The Borough of Columbia occupies the site of Shawanah Indian Town. The first white men arrived here in 1726. By 1730, John Wright procured a patent, built a ferry house on the north side of Locust Street and called it Wright's Ferry. In the eighteenth century, the town and ferry service were a gateway to the frontier. It was so popular that wagons, freight, supplies and people often backed-up waiting several days to cross the river.
In the spring of 1788, land surrounding the ferry house was surveyed and laid out into 160 building lots. They were chanced off by lottery. Samuel Wright, son of James Wright, named the town Columbia, thinking it would become the Capital of the United States. This honor was missed by the narrow margin of one vote.

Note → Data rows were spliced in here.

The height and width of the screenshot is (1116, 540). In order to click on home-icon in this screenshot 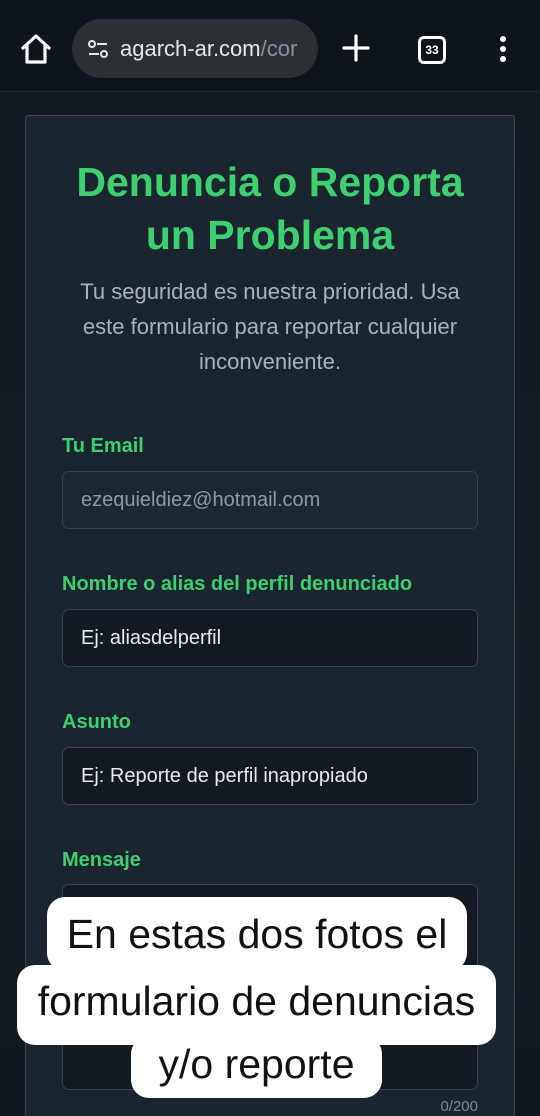, I will do `click(36, 49)`.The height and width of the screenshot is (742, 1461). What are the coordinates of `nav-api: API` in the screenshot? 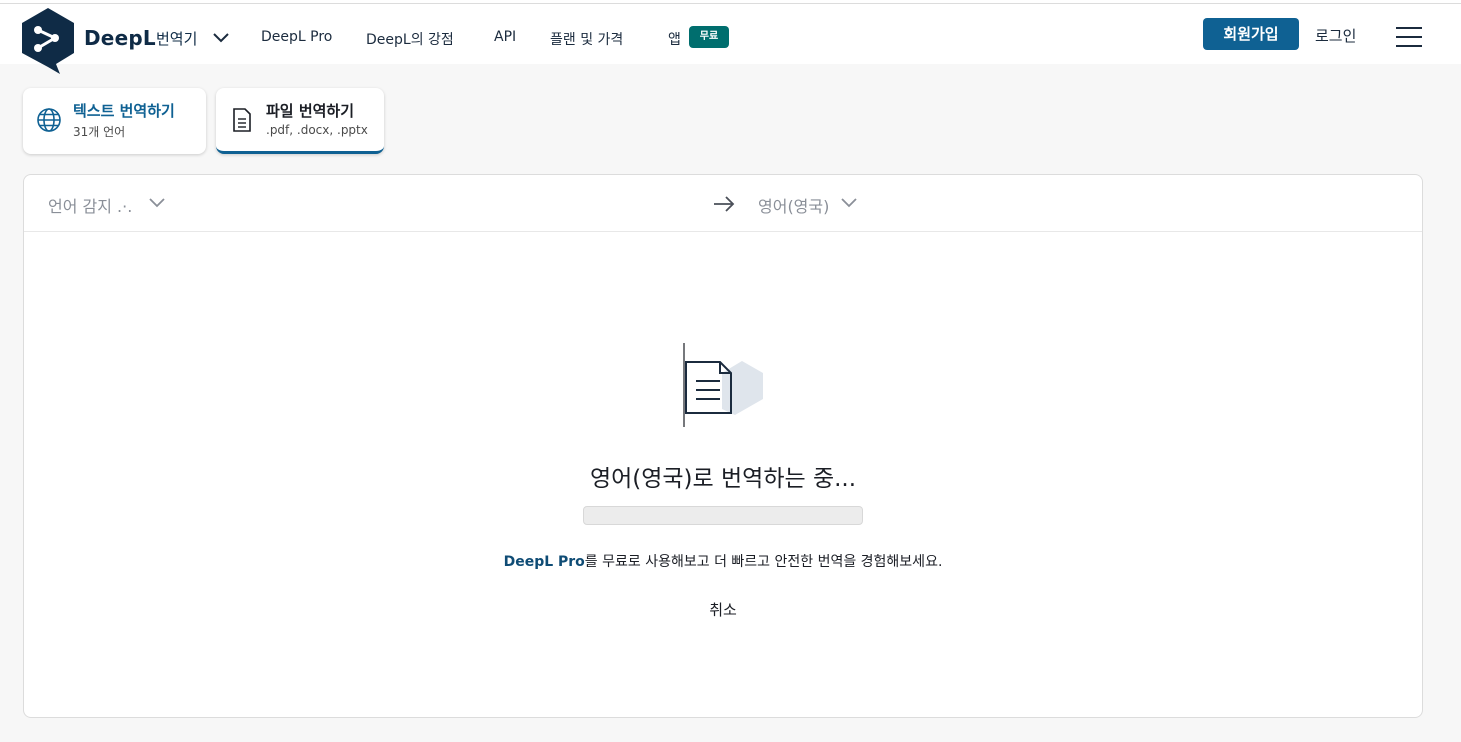 It's located at (505, 37).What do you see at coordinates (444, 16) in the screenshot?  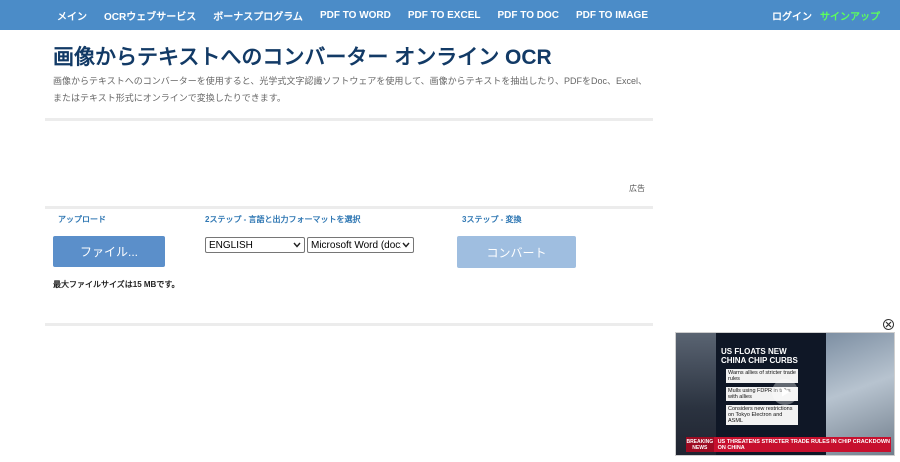 I see `nav-item-pdf-to-excel: PDF TO EXCEL` at bounding box center [444, 16].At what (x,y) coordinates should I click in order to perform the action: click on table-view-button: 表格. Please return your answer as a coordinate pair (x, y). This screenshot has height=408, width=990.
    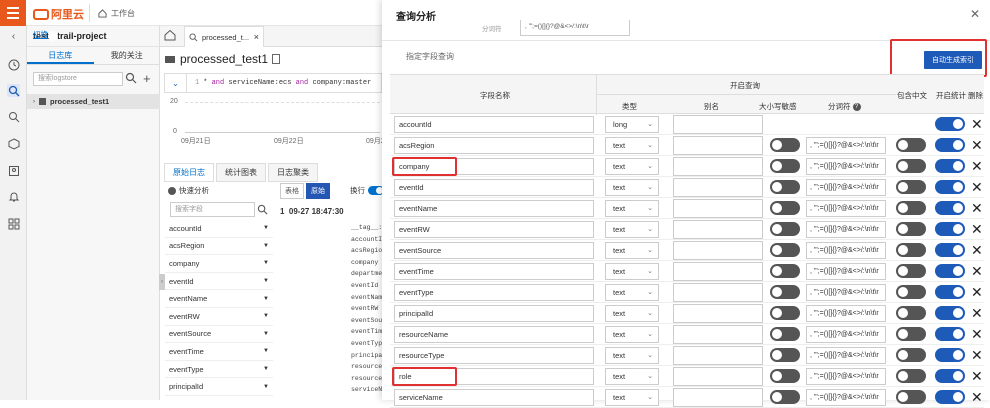
    Looking at the image, I should click on (292, 191).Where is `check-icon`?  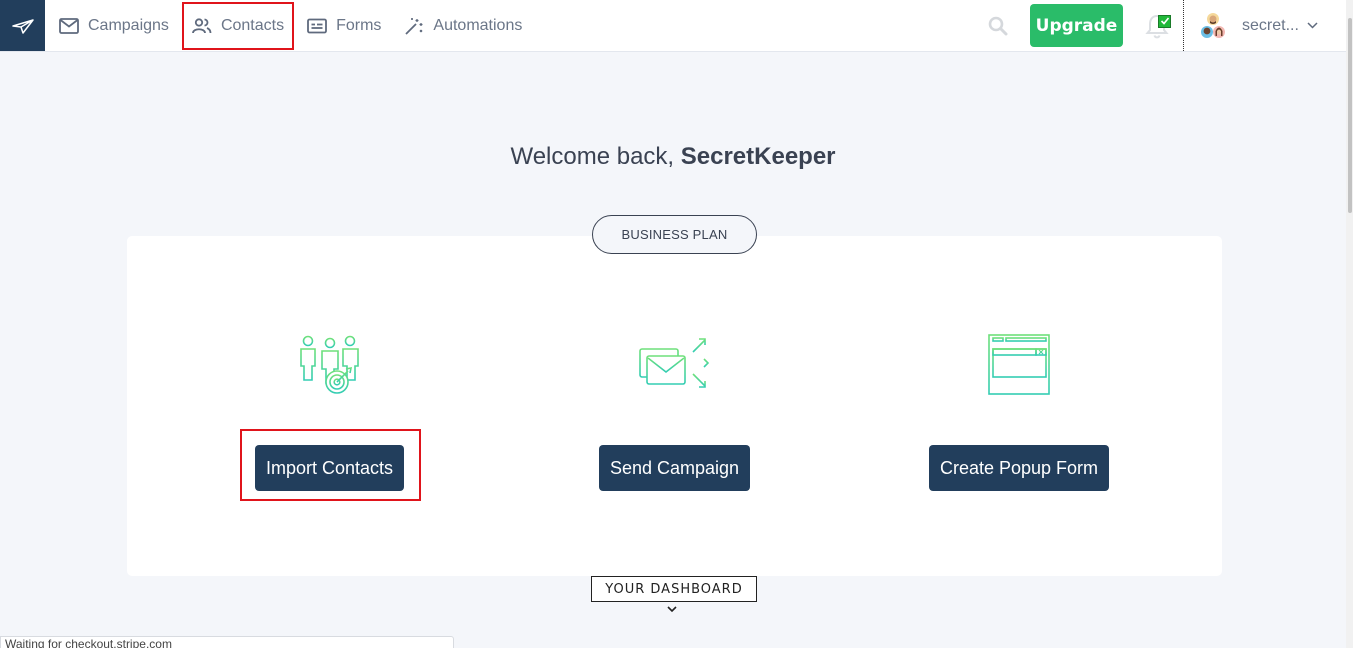
check-icon is located at coordinates (1164, 21).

During the 19th century, Columbia grew quickly becoming a hub for railroad and canal traffic. Warehouses and factories were built, and the riverfront became a transfer point for lumber, coal, grain and pig iron. It played an integral part in the transfer of African Americans to freedom. Columbia had a large free black population as well as many Quakers - noted abolitionists. To slave hunters from the South, the slaves seemed to simply disappear when they reached Columbia, leading one hunter to declare, “there must be an underground railroad here.”
The start of the 20th century brought economic challenge to Columbia as local industries declined. Railroad freight decreased and local factories and production-like warehousing, tobacco processing and fabric mills struggled to survive.
Today, Columbia remains the largest of the river towns and is leading the region's rebirth. The community has once again embraced its important location along the Susquehanna by expanding water access, trails, and parks. Historic architecture, unique antique markets, and cozy restaurants fill the downtown.